This assumes you have installed and know how to use R and RStudio (some functions assume you have RStudio), and git. You might also want GitHub Desktop for convenience.

How to Install EJAM

The EJAM package gets installed from a GitHub repository, not CRAN (so install.packages('EJAM') will not work).

You first clone (essentially make a local copy of) and then install the package. Although you could try to skip the cloning, it works best to clone first, and that allows you to explore and edit source code or contribute to the package.

1. Clone EJAM

You can clone the repository in various ways, depending on what you prefer. Here are three different options:

  1. in RStudio: Click New Project, Version Control, Git, and enter https://github.com/ejanalysis/EJAM as the repository URL. For help: How to create a new RStudio project by cloning a remote Git repo.

  2. in GitHub Desktop: Click File, Clone, URL, and enter https://github.com/ejanalysis/EJAM as the repository URL. For help: How to clone a repo using GitHub Desktop.

  3. at GitHub.com: Go to the EJAM repository page, click the green Code button, Download Zip, then unzip the zip file that contains the package. For help: How to clone a repo from GitHub.com

2. Install (after Cloning)

In RStudio, click Build, Install Package. For help: How to install from source in RStudio An alternative is to use devtools::install().


Start Using EJAM

After the package is installed, see the Basics - Quick Start Guide.


Technical Details

Just in case you need more details on how installing and attaching the package works, the following describes the package dependencies and code used by the package to get the data and build an index.

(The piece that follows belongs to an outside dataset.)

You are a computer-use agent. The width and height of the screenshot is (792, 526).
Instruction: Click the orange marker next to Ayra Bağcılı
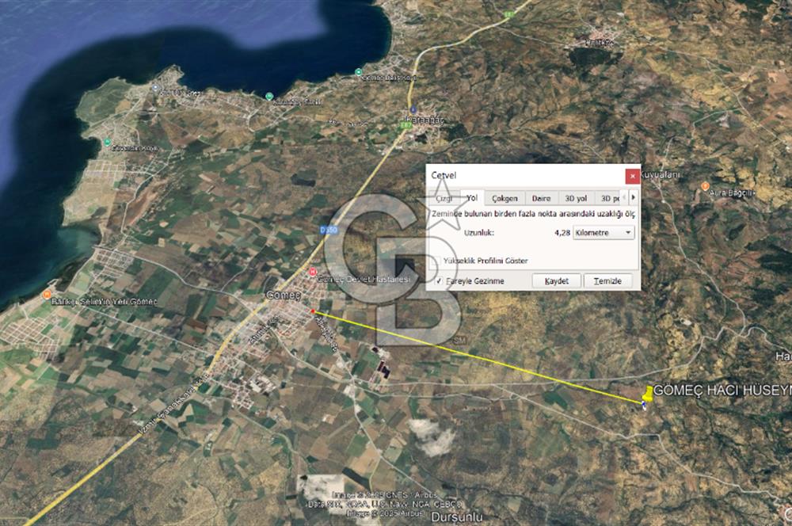(705, 186)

Details on Personal Access Tokens (PATs)

You may need to set up a personal access token (PAT) for authentication to work when using a repository on GitHub.com. See more about git credentials and the credential store. Note Windows takes care of most of this now, in conjunction with GitHub.

##  To check for existing PATs:
usethis::gh_token_help() # or
usethis::git_sitrep() # git situation report
#  To make a new PAT:
usethis::create_github_token()
#  To register a PAT:
credentials::set_github_pat()

Installing without cloning

You could try to skip cloning the repository and just install the package from GitHub, but you will not be able to edit the source code or contribute to the package development. You should be able to use the package in RStudio without installing from local source, but some functions (at least those related to package development) assume a local source code copy is available.

Trying to install using the remotes or devtools package may require setting up a personal access token (PAT) for authentication to work.

To try installing from github, try this:

options(timeout = 300) # Just in case the download takes longer than 60 seconds
if (!require(remotes)) {install.packages("remotes")}
remotes::install_github(repo = "ejanalysis/EJAM", dependencies = TRUE)

If that does not work, check the github repository for the latest release and use the URL to install the package with remotes::install_url(), something like this:

remotes::install_url('https://github.com/ejanalysis/EJAM/archive/refs/tags/v2.32.4.zip')

Details on CRAN packages needed (dependencies)

You should not have to do anything other than the instructions above, to handle package dependencies. EJAM needs a number of other packages to be installed that are (almost all) available from CRAN. Installing the EJAM package as explained above will handle obtaining those other packages. Cloning and building/installing and then trying to load/attach EJAM will also alert you to those other packages you need to install if you don’t already have them. In case it is of interest, the list of CRAN packages needed is in the DESCRIPTION file in the R package source code root folder (as can be found in the code repository). Note some are in Suggests and you might want to install those as well – using dependencies=T in remotes::install_github() or remotes::install_url() will make sure of that.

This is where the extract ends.